We always enjoy new contributors (have you been here earlier?)
Yes, I posted to The Chronicles a while back. I was in a discussion with angelo about various Messianic Prophecies in the OT (TANAKH). I am trying to get into the habit of posting more, usually I just lurk.
I look forward to the rest of your answer.
-ksen
It does little good to say that this is all hypothetical. "If anyone should become apostate..." with the implication that such a problem would never occur. The author goes on to say that he is persuaded of better things of his listeners. What would be the purpose of warning someone of the dangers of apostasy and then, assuring them that "Hey, never mind, it can't happen." It would seem self-defeating.

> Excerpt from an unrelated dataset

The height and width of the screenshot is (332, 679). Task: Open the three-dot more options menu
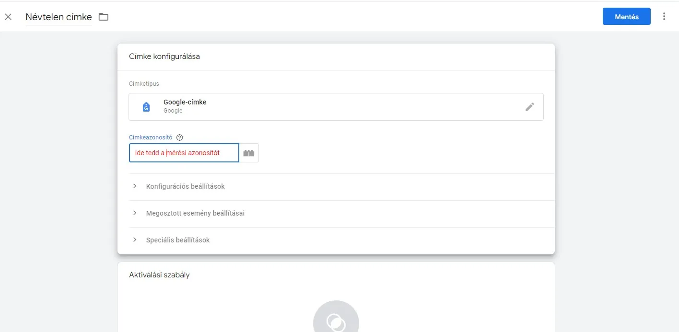click(664, 17)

Others have attempted to soften the language of the author. (Ambrose, Aquinas, Wordsworth, Spicq and others) They say that "impossible" means impossible for man but not for God. But the passage presupposes the work of God with "tasting heavenly gifts..."etc. So to say that the same sentence does not suppose the interaction of God doesn't make sense to me. And to those who point at Mk. 10:27, the notion of "impossibility" has no qualifier here. To follow Erasmus' idea that "impossible" really means "difficult" is just too much to bear. And, a view that I have held in the past doesn't really cut the mustard either. Some say that the passage is in the present tense, which would make them render the passage "it is impossible to renew them to repentance...while they are crucifying the Son of God..." Which F.F. Bruce rightly denounces as "a truism hardly worth putting into words."
Bruce goes on to make a great point, if one takes the participles (crucifying and putting to an open shame (one word)) as causal then that indicates why they are unable to be brought to repentance. Thus, the RSV and the NEB translate it to the effect of "since they crucify the Son of God on their own account."

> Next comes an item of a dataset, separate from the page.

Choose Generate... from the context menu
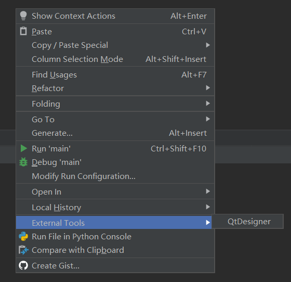The height and width of the screenshot is (282, 291). (x=115, y=133)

The situation that the author is addressing is not a particular sin or even a combination of sins. It is the attitude of the heart that he is addressing. An attitude which shows up with a scorn for Christian faith and belief. So that even an act of adultery coupled with murder, as King David committed, does not necessarily imply apostasy. How do we know? We have Psalm 51.
1 John 5:16 speaks of a sin that is a "sin unto death." Mk. 3:29 also gives the warning against "eternal sin." This is, of course, the response of Christ to the charge that he was casting out demons through Satan's power. By shutting out the power of the Kingdom of God which had come among them and by attributing the work of the Holy Spirit to Satan, these religious professionals showed a clear hardness of their hearts to the truth. They made a clear display that they were enemies of the light that came to men. That they were part of those who tried to shut out that light. Calvin comments on Mk. 3:29 - "He is referring to a complete falling away from the gospel, in which the sinner has offended God not in some on respect only but has utterly renounced his grace."
So, the author is not addressing sin in our passage in Hebrews so much as an attitude of the heart. Not a sin of those who are "ignorant and wayward" (Heb. 5:2) but of those who "sin deliberately after receiving the knowledge of the truth" (Heb. 10:26). The picture of the Israelites who "did not enter into rest" despite being the chosen because of their "hardness of heart" is repeated time and again throughout the book.
Phillip Edgecumbe Hughes' Commentary on the Epistle to the Hebrews is a great book and the source that I used for this post. Questions are welcome.